Though we learn a number of details about their respective lives, both as written by Mark Jason Williams and performed by David Dean Bottrell (Mark) and Sandro Isaack (Santo), they are also empty vessels that never become real characters.
As Mark, who seems more mature, explains, he started taking Oxycontin “to mask the pain of losing my mother.” And while they’re clearly drawn to one another, they soon go to Santo’s place in Queens and have sex, which is a big no-no in any rehab situation. But Mark immediately wants to go home to New Jersey, afterwards, and doesn’t want anything more to do with it.
But of course, they do evolve a relationship that becomes on-again, off-again, after Santo sleeps with someone else and starts taking drugs again.
We next meet Dina (Elizabeth Inghram), who is apparently something of a half-sister to Mark: As Mark says to Dina, “Not your fault [that Dad] left my mother for yours.” And if Mark and Santo are “users,” Dina is a serious alcoholic, who even carries a flask with her, wherever she goes. She’s also wealthy, thanks to her offstage husband to whom she’s unhappily married.

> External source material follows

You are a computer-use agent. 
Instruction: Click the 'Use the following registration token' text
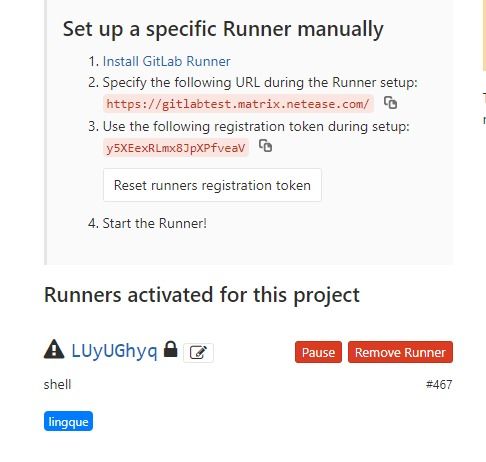[256, 127]
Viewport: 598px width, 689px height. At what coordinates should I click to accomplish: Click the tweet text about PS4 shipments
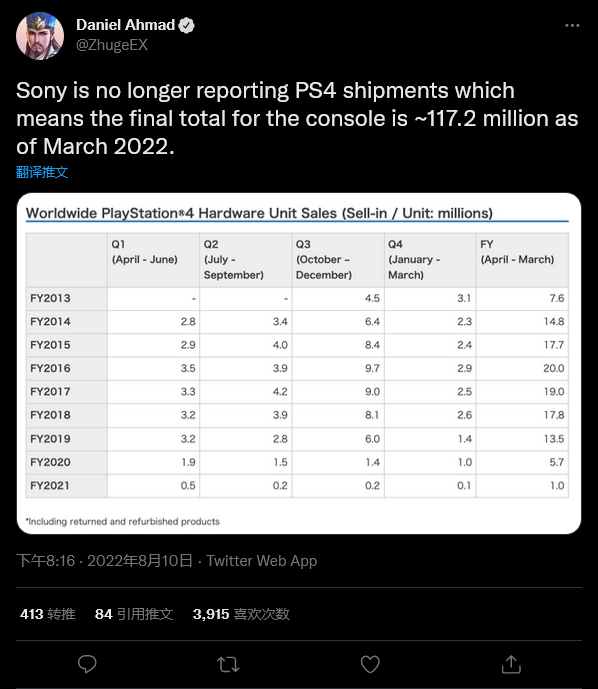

It’s not revealing too much to add that Santo dies–especially because there’s yet another character, Steven (John Gazzale), who Mark and Dina meet at the airport in Amsterdam, when Mark loses his luggage. As with many of the scenic effects, the airport and then Amsterdam nightlife are achieved via large, colorful projections. (The scenic and projection design are by Scott Fetterman.) And as directed by Andrew Block, it all transpires at a rapid pace.
Ingraham is most effective as the sarcastic and witty Dina, especially during her long monologue near the end of the play. Gazzale also stands out as Steven, who has some funny moments with his broken English. But no one seems able to explain the meaning of the play’s rather mundane title.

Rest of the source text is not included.